▸ TAREFAS E EXERCÍCIOS:
A) Digite novamente o texto sobre o livre-arbítrio por inteiro, sem mudar nada.
B) Reproduza todas as linhas dos registros abaixo, incluindo as solicitações. Multiplique cada coordenada das respostas por 0,55 e arredonde para números inteiros, com as metades para cima, deixando as imagens de fora.

Assisto a todas as tuas conversas mentais, mas sem dirigi-las; teus pensamentos são emitidos em minha presença, mas eu não os provoco. É o pressentimento dos casos que têm alguma chance de se apresentar que faz nascerem em ti os pensamentos adequados à solução das dificuldades que eles poderiam te suscitar. Aí está o livre-arbítrio; é o exercício do Espírito encarnado, tentando resolver problemas que provoca para si mesmo.

Com efeito, se os homens só tivessem as ideias que os Espíritos lhes inspiram, teriam pouca responsabilidade e pouco mérito; só teriam a responsabilidade de haver escutado maus conselhos, ou o mérito de haver seguido os bons. Ora, essa responsabilidade e esse mérito evidentemente seriam menores do que se fossem resultado do pleno exercício do livre-arbítrio, isto é, de atos realizados na plenitude do exercício das faculdades do Espírito que, nesse caso, age sem qualquer solicitação.

▸ INFORMAÇÕES EXIBIDAS:
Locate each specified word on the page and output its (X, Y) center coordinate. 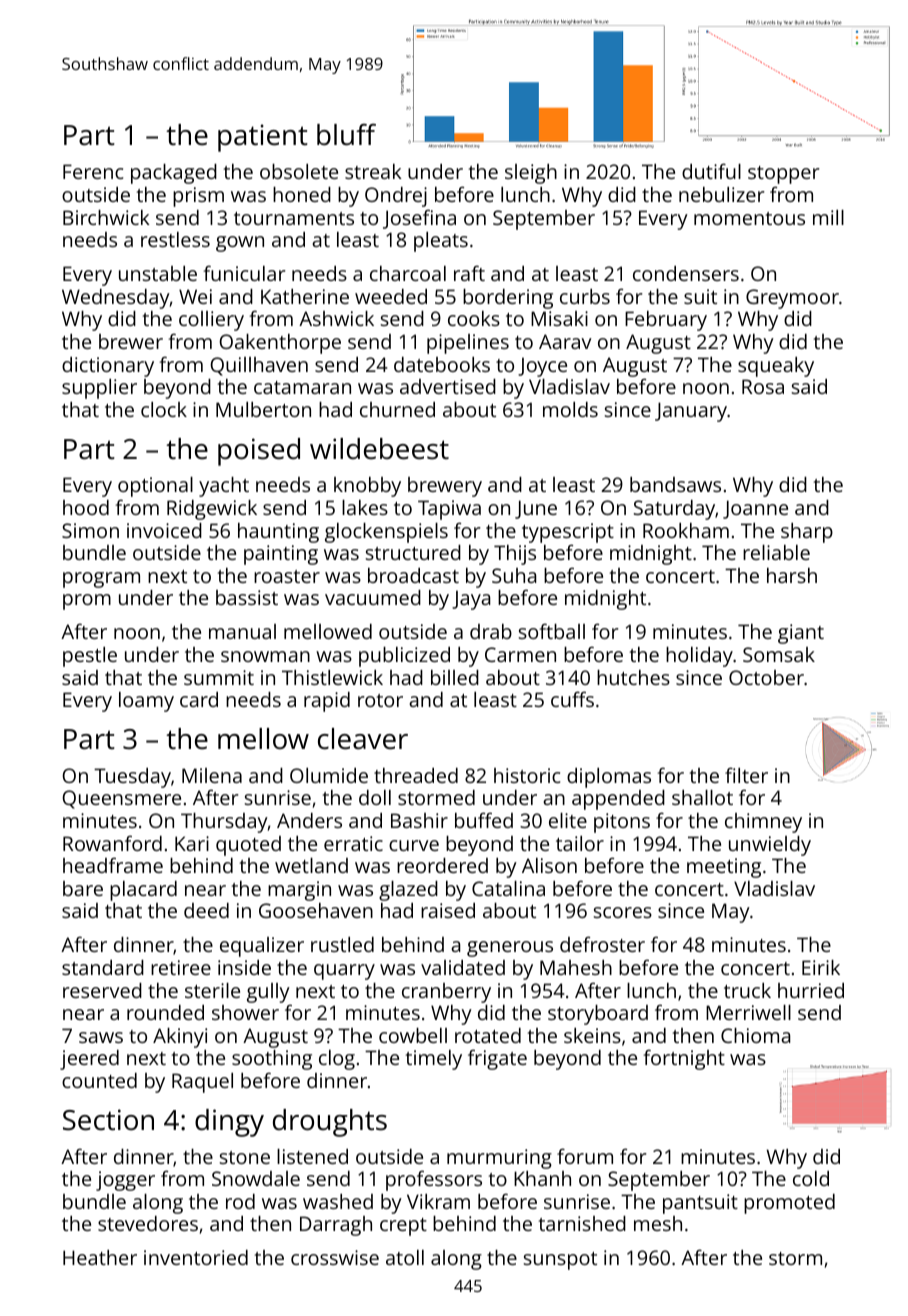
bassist (247, 597)
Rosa (763, 386)
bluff (346, 134)
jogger (125, 1181)
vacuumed (373, 597)
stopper (784, 175)
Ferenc (93, 171)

▸ RESULTADOS POR TAREFA:
A)
Assisto a todas as tuas conversas mentais, mas sem dirigi-las; teus pensamentos são emitidos em minha presença, mas eu não os provoco. É o pressentimento dos casos que têm alguma chance de se apresentar que faz nascerem em ti os pensamentos adequados à solução das dificuldades que eles poderiam te suscitar. Aí está o livre-arbítrio; é o exercício do Espírito encarnado, tentando resolver problemas que provoca para si mesmo.

Com efeito, se os homens só tivessem as ideias que os Espíritos lhes inspiram, teriam pouca responsabilidade e pouco mérito; só teriam a responsabilidade de haver escutado maus conselhos, ou o mérito de haver seguido os bons. Ora, essa responsabilidade e esse mérito evidentemente seriam menores do que se fossem resultado do pleno exercício do livre-arbítrio, isto é, de atos realizados na plenitude do exercício das faculdades do Espírito que, nesse caso, age sem qualquer solicitação.

B)
Locate each specified word on the page and output its (X, Y) center coordinate. 
bassist (136, 328)
Rosa (420, 212)
bluff (190, 74)
jogger (69, 650)
vacuumed (205, 328)
stopper (431, 96)
Ferenc (51, 94)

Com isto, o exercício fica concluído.